La corvée ne s’arrête pourtant pas de retour du village. Une fois que l’eau est rapportée, les tâches domestiques et les travaux champêtres attendent.
Pour Amenan Clarisse, mère de deux enfants, cette organisation bouleverse toute sa journée : « On ne finit pas vite les travaux de la maison, alors que les activités agricoles attendent au champ. Cette situation nous épuise et affecte notre santé», confie-t-elle.
L’Education scolaire est aussi impactée …
Des conséquences qui se font également ressentir sur la scolarité des écoliers. À l’EPP Ahouni-yaokro, l’école du village présente un autre visage de la précarité. Ici, 110 élèves, du CP1 au CM2, apprennent dans des conditions particulièrement difficiles. Pas de point d’eau potable. Pas de véritable bâtiment scolaire. Les salles de classe sont constituées de murs en terre battue, sans portes, ni fenêtres. Une clôture d’environ un mètre de hauteur surmontée d’un toit en bâche noire sert de salle de classe. « Depuis la création de l’école, en 2016, les enfants évoluent dans ces conditions », indique Brou Koffi Olivier, président des jeunes leaders d’Ahouni Yaokro.
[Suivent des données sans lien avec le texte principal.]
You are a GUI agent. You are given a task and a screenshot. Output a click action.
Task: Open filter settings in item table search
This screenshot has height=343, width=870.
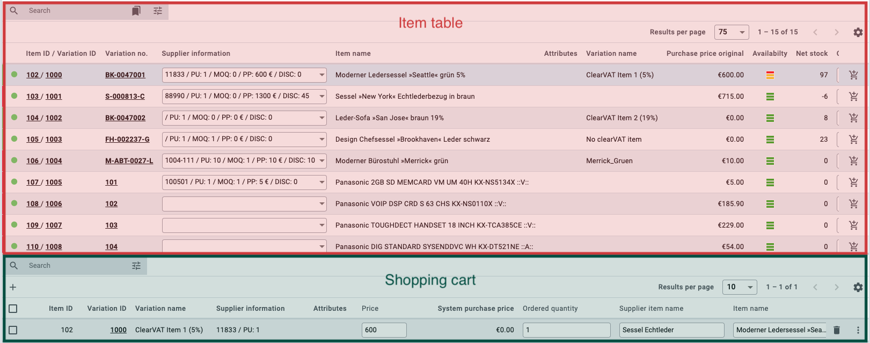(x=158, y=11)
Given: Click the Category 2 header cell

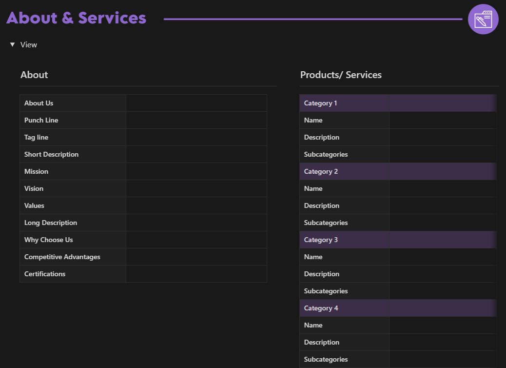Looking at the screenshot, I should point(344,171).
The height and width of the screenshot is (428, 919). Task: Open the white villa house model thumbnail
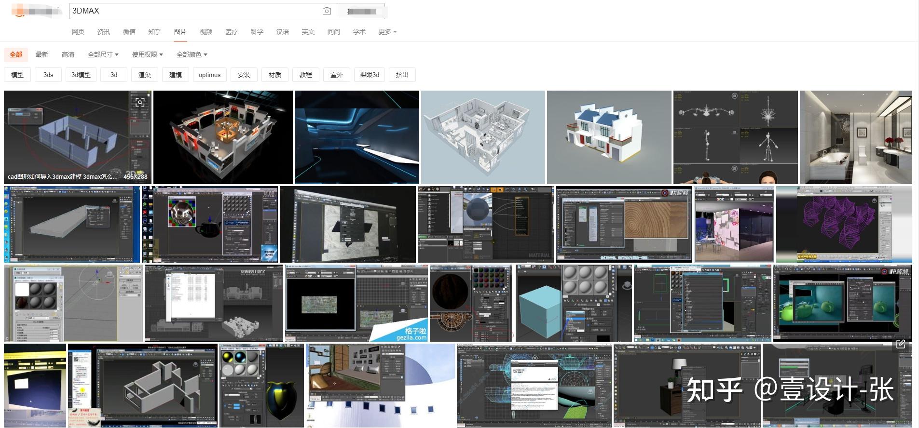click(x=609, y=137)
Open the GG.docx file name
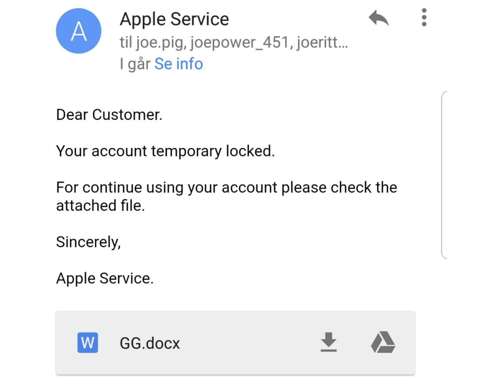This screenshot has width=485, height=379. (x=150, y=343)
«Quand la chaleur s’installe, poursuit-il, élèves et enseignants doivent composer avec l’étouffement et la poussière. Lorsque le ciel s’assombrit et que la pluie menace, les cours sont interrompus. Les enseignants libèrent les enfants pour éviter qu’ils ne restent sous ces installations précaires. » Le président des jeunes déplore l’absence de confort et de sécurité pour les élèves. De plus, à en croire M. Brou Olivier, les heures de cours sont perturbées parce que « certains enfants arrivent en retard parce qu’ils doivent attendre que leurs mères reviennent de la corvée d’eau avant de pouvoir se laver. D’autres ont déjà manqué des cours en raison de problèmes de santé liés à l’eau. Le marigot sert même de source d’approvisionnement à l’école. «Les enseignants sont obligés de s’y rendre à moto pour chercher de l’eau destinée à leur usage. C’est cette même eau que les élèves consomment pendant la récréation», dévoile-t-il.
Dans le village, les conséquences sanitaires inquiètent également. Selon lui, la diarrhée figure parmi les maladies les plus fréquentes. Elle touche particulièrement les enfants. Il est toutefois difficile de mesurer précisément l’ampleur du phénomène.
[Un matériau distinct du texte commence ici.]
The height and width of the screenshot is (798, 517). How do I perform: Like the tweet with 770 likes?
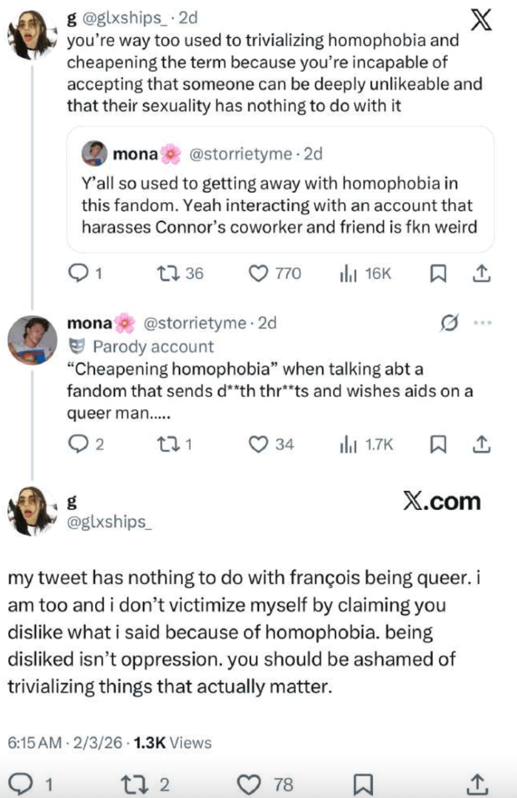pyautogui.click(x=257, y=273)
Ahouni-Yaokro ne dispose pas de centre de santé. Pour les soins, les habitants doivent se rendre à Tuih, situé à plus de 20 kilomètres du village. Cette distance complique le suivi des maladies liées à l’eau et prive la localité de données sanitaires précises.
Face à cette situation, la communauté assure avoir entamé plusieurs démarches. La dernière demande date de juillet 2025. Elle a été rédigée par le premier responsable des jeunes d’Ahouni-Yaokro, signée par le chef du village puis déposée au conseil régional. « Jusque-là, on n’a pas eu de suite favorable », regrette-t-il.
Face à l’urgence, « certains chefs de famille ont tenté de creuser des puits », souligne Yao N’Guessan André, le chef du village. Mais ces tentatives de dernier espoir ont été vaines. Dès que deux ou trois femmes viennent y puiser successivement, l’eau s’épuise rapidement. Selon le chef du village, le problème d’eau dure depuis des décennies. «Ahouni-Yaokro est confronté à cette difficulté depuis sa création, dans les années 1960. Autrefois, la population s’approvisionnait à la rivière du village. Malgré les sollicitations répétées auprès des autorités, aucune solution durable n’a encore été apportée », relate-t-il, la voix nouée.
Une situation qui plonge plus de 1000 habitants dans des conditions de vie difficiles et précaires.